The 7th Barcelona Jewish film festival has been hailed as an example of the renewal of Jewish life in the city.
Some 1,800 people attended the week long event which showcased the diversity of Jewish culture – from Holocaust documentaries to a British-Jewish film.
Festival director Paulo Feferbaum, said he was extremely proud of how the event has promoted Jewish culture in Spain.
“All the members of the festival organization, volunteers both Jewish and non-Jewish, are interested in promoting better understanding among the Jewish community and the rest of the cultures that flourish in Barcelona,” the director said.
As well as showing films the program included a wide range of cultural activities including debates, lectures, round tables and performances.
Feferbaum added that the festival, which focused on the Jewish Diaspora, “worked to cultivate ideological debates and promote mutual understanding between different cultures.”
Memory and Present
The screening of the documentary film “Shoah”, directed by Frenchman Claude Lanzman, was the main showcase of the festival. The nine hour film negates the need for archive footage to capture the public’s perception, and instead uses only interviews with survivors.
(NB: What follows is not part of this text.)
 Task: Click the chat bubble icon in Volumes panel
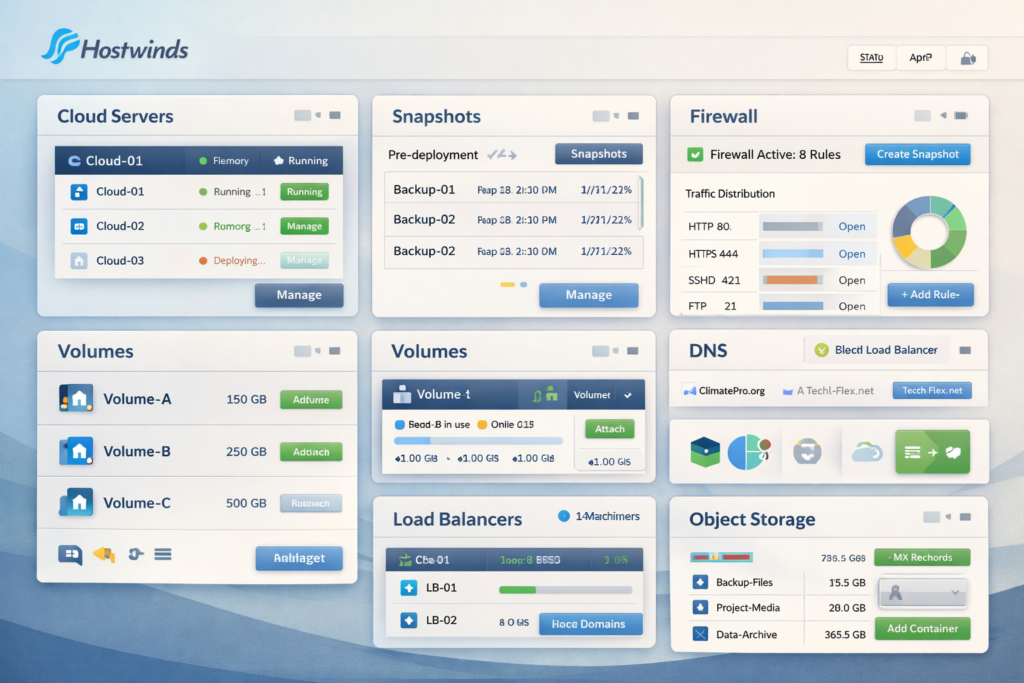(x=69, y=552)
The festival included the premier of another documentary film evoking the Holocaust. “Desmemorias” (“Un-memories”) by Spanish producer Paola Perkal focuses on the Holocaust from the perspective of sons and grandsons of the survivors.
The movie relays the experiences and feelings of a group of 21 young men and women, Europeans and Latin-Americans, Jewish and non-Jewish, who traveled together to Poland, tracking the Holocaust.
Reality and fiction
Quality films from different countries, covering many different subjects were screened at the Festival. “Wondrous Oblivion” (Great Britain, 2004) directed by Paul Morrison, which opened the Festival, is a story of coexistence and tolerance.
“Olga” (Brazil, 2004) directed by Jayme Monjardim and based on the novel by Fernando de Moraes, tells the story of the Jewish German communist Olga Benario Prestes.
“The Burial Society” (Canada 2004), by Nicholas Raccz, is a tragicomedy about a Jewish moneylender who get involved in money laundry.
“18-J” (Spain, 2004), a movie of 10 short films, 10 minutes each, made by 10 Argentinean directors to honor the memory of the 85 mortal victims and hundreds of injured of the bombing perpetrated against the Jewish community in Buenos Aires in 1994.
The premier of the film concurred with the 11th Anniversary of this terrorist attack. This film was screened in the Square of the Call (old Jewish neighborhood) of Barcelona, which was opened to the event for the first time.
Barcelona and Jews
A Jewish community was established in Catalonia some some 1,700 years ago and today there are approximately 10.000 Jews in Barcelona.
Until the expulsion of the Jews from Spain in 1492, the intellectuals from Barcelona, together with those from Girona, had a great reputation and were known as the “Escuela Catalana”, a sort of academy.
During the Middle ages, Jews in Catalonia represented an important intellectual and academic group who played a capital role in the cultural life. They teached medicine, mathematics, geography, Bible, Kabbalah (Jewish mysticism) and philosophy.
After the expulsion, there is no proof of Jewish life in Barcelona until the 19th Century.